British pianist and educator

Mabel Lander (1882 - 19 May 1955) was a British pianist and teacher, mostly remembered today as piano tutor to the Royal Family in the 1930s and 1940s, though her real legacy comes from her teaching several generations of prominent pianists, composers and musicians.

==Early career==
Lander began her musical studies at the Berlin Hochschule in 1898 at the age of 17. She spent four years there, playing in concerts with the violin pupils of Joseph Joachim. Becoming disillusioned with the teaching she moved to Vienna and studied with Theodor Leschetizky, who himself had been a pupil of Carl Czerny. After several years in Vienna she moved to Dublin, where she established herself as a concert pianist and teacher. However, her career as a public performer was cut short (around 1917) when she developed a rheumatic complaint in her hands, which left her unable to satisfy her own high standards.

==London==
During the war, Lander met another Leschetizky pupil (and disciple of the Leschetizky method), the Russian-born British pianist Benno Moiseiwitsch. She took some further lessons from him and he persuaded her to move to London and teach there, effectively working as his assistant. They had intended to establish a piano school together, but the plans were abandoned due to Moiseiwitsch's increasingly heavy international concert schedule.

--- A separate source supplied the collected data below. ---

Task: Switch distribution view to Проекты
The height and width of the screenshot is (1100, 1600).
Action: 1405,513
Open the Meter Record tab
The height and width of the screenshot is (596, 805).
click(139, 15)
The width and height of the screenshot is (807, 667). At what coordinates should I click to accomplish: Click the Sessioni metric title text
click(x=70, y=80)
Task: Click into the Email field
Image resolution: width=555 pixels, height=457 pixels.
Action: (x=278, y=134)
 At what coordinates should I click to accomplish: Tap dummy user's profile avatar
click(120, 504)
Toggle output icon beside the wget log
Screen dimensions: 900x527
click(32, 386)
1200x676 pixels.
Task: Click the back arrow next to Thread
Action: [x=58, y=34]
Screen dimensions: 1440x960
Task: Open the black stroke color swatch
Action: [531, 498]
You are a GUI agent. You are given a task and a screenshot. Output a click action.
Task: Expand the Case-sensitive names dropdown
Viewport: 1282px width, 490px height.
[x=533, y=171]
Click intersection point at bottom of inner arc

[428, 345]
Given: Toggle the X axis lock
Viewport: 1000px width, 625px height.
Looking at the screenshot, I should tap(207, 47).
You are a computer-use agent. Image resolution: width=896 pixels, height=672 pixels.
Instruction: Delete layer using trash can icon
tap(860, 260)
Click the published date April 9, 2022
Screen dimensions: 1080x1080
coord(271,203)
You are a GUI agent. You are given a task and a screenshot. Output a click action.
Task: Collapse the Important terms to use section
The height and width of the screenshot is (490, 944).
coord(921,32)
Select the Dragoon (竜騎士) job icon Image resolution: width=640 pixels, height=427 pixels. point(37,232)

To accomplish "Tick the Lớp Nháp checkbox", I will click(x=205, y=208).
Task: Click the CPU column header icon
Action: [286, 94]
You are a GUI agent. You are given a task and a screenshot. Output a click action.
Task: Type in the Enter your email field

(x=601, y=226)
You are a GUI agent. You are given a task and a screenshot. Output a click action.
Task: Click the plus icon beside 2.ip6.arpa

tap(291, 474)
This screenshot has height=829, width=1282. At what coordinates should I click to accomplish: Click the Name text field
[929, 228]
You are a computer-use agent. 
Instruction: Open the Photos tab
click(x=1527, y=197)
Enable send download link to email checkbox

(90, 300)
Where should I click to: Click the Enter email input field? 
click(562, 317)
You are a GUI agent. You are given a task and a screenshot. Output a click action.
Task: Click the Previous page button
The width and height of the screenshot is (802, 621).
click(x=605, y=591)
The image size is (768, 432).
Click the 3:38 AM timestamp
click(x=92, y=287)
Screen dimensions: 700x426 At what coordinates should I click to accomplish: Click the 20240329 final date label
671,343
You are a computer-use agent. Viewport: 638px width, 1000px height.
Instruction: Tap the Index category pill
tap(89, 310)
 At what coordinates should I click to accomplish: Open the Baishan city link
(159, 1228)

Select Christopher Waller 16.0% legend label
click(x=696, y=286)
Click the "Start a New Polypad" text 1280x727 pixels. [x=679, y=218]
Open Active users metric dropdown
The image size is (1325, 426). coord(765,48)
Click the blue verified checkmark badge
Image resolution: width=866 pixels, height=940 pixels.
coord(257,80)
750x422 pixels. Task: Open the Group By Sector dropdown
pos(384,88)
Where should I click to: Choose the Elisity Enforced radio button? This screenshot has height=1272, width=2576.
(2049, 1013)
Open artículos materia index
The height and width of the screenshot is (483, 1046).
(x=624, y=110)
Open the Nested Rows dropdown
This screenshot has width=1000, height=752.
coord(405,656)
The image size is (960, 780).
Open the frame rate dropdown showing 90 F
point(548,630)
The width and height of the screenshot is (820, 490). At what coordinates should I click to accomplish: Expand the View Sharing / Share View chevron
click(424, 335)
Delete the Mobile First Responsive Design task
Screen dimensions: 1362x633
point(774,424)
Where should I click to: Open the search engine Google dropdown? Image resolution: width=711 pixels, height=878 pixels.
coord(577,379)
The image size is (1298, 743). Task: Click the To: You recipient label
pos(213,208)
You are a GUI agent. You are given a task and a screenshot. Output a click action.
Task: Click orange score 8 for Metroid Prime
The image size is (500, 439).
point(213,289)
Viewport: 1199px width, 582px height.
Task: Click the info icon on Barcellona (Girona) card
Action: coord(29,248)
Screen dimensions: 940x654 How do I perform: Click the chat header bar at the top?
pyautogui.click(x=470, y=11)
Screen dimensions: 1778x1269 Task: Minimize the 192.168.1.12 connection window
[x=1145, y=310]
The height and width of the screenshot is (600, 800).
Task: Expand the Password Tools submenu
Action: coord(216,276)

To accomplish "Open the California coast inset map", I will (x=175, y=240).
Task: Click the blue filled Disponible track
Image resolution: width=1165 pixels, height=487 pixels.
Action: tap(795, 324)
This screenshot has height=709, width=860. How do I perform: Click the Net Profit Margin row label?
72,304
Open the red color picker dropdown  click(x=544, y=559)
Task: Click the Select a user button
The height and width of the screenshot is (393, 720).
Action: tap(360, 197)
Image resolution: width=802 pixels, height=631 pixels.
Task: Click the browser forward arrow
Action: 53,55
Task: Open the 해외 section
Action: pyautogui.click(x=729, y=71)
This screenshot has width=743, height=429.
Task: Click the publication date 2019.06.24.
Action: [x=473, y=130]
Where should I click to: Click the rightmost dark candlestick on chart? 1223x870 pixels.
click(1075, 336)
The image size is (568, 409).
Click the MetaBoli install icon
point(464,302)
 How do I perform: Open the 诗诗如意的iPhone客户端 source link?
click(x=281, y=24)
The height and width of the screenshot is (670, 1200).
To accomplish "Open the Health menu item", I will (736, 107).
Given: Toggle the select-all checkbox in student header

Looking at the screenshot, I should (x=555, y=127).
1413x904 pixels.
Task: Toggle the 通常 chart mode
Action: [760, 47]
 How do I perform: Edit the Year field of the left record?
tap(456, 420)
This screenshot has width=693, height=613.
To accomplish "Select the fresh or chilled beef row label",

Her private pupils included (in oldest to youngest order) Malcolm Sargent (who lodged with her for many years), Alan Bush, William Busch, David Ellenberg (conductor at the Unity Theatre), Mary and Geraldine Peppin, Roger Sacheverell Coke, John Kuchmy and James Gibb. Alan Bush remembered her as "an absolutely systematic and devastating teacher of the piano [who] taught me the Leschetizky method systematically". From 1946 she was associated with the Surrey College of Music.

==Royal tutor==
However, by far her most famous pupils (if perhaps less distinguished pianistically) were the Princesses Elizabeth and Margaret. Elizabeth began lessons aged eight in 1934 and Margaret aged seven in 1937. The lessons, which were held at 145 Piccadilly, continued into the mid-1940s. Another of her royal pupils was the exiled Prince George Chavchavadze of Russia.